As Sandi Metz repeatedly emphasizes in her excellent book, good software engineering is future-proof; good design is designed to be changed. While going through the process of subclassing my own library, I saw first-hand why best practices exist the way that they do. Several innocent decisions made in the initial library proved to be hindrances when it came time to extend functionality; getting to solve those problems from both sides (having full control over both the library and the web app) meant that I got to see the interaction first-hand. Without further ado, here are some insights:

Declaring all instance varaibles in `init`

This first point is very much the low-hanging fruit of this post.

They say that you’ll be shocked by how much you forget about the code you write, weeks or even days after the fact. “What did I mean by that?” is a common refrain. They say that the best code is written for humans, not machines, and as such should prioritize clarity above all. What this means in the context of this discussion is that you should set all your instance variables when you initialize an object. This means two things:

First, initialize any placeholder values, even if it’s None or [] or {}. Even if you’re not planning on using it until later, define it in __init__ so that you’ll remember it exists.
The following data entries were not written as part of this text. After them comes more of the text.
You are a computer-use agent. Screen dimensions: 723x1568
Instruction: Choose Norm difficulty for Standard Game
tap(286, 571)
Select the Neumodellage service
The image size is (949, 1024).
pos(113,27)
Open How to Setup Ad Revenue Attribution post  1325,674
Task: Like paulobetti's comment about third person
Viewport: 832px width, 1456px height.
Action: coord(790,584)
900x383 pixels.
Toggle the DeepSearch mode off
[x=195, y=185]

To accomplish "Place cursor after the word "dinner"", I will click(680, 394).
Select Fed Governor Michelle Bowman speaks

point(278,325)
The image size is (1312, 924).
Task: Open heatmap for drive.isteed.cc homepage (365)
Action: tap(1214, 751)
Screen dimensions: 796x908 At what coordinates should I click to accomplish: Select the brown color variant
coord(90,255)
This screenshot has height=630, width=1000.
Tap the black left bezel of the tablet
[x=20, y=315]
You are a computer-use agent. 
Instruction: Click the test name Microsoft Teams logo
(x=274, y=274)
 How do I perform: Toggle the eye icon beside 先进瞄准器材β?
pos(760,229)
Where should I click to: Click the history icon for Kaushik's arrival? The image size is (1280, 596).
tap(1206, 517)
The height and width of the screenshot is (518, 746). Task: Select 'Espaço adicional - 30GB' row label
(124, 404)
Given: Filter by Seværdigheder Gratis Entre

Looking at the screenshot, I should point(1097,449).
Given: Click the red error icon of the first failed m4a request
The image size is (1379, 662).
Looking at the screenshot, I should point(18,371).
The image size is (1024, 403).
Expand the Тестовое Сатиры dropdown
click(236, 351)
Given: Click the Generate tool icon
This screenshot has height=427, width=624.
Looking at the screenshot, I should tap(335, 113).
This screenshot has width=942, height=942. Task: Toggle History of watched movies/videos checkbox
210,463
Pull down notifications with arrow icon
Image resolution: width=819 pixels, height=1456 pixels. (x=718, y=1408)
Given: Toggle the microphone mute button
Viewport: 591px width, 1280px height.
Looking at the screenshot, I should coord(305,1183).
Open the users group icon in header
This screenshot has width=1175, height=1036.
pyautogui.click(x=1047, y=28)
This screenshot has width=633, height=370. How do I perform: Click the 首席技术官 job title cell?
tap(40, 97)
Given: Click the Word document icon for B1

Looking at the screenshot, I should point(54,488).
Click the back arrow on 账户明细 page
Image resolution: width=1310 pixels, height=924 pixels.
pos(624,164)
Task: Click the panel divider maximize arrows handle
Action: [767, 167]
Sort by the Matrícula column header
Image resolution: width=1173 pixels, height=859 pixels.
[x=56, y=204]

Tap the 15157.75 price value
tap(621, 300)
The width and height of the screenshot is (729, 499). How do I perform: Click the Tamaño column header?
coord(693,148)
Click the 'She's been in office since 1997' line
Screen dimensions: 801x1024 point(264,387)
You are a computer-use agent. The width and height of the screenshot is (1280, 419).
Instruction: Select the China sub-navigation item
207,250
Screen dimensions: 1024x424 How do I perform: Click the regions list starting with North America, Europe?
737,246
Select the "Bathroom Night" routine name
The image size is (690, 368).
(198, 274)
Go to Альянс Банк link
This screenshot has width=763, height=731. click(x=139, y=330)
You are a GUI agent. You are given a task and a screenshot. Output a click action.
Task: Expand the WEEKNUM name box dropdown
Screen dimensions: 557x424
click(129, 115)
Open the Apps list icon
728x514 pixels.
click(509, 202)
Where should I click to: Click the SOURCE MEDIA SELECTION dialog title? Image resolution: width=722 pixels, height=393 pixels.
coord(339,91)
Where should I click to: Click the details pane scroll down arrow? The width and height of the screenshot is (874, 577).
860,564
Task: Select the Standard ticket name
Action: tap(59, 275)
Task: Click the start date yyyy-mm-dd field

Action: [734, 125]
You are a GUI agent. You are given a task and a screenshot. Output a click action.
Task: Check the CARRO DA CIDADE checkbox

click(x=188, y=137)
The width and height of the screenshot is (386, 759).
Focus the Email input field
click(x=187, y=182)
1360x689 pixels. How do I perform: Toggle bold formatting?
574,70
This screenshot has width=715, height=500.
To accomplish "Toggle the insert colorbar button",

Here’s an antipattern: you may think you won’t need variable X until method C, so you go ahead and initialize it for the first time at the beginning of C. But say a user subclasses your object and decides they want to use X in method B. But now they’re getting an exception and they need to figure out why. Now they have to both set variable X at the top of their method B, as well as override method C to remove the setting of X there (which would delete their version from method B). Further, if they ever decide that they actually want to run method C before method B, for whatever reason, they’ll have to go back and add some sort of conditional in method B so they don’t override the value of X from method C. This is all a huge and unecessary headache.

Initialize your variables once, in __init__, so they’ll be there when you need them, and you won’t have to struggle remembering what order you expected your users to want to do things. Requirements change, emergent behavior emerges. Don’t confuse yourself and shackle yourself to a single use-case by obscuring what variables your objects depend on.

Second, don’t write functions which run in __init__ and set instance variables internally to themselves. You’ll confuse the hell out of everyone, as people will have to remember which variables are set by which, since they can’t tell by looking at __init__. Take a cue from the functional programmers and have those functions return their values and set those return values explicitly in __init__. Consider the following example: }

class Device(object):

    def __init__(self, subject_id):
        self.subject_id = subject_id
        self.device_dir = 'data/devices/'
        self.path = self.device_dir + subject_id + '_device.csv'
        self.create_device()

Things are actually looking fine until we get to that last line – self.create_device() looks like it’s doing some heavy duty lifting, but we can’t tell by looking at __init__. We have to go down to where create_device is defined to see what variables it’s setting:

    def create_device(self):
        """Create the device dataframe"""
        self.get_device_dimensions()
        try:
            raw_device = pd.read_csv(self.path, sep='<>', skiprows=[0,1])
        except:
            raw_device = pd.read_csv(self.device_dir+'default_device.csv',
                                     sep='<>', skiprows=[0,1])
        raw_device = self.add_key_data(raw_device)
        self.data = raw_device.set_index('key', drop=False)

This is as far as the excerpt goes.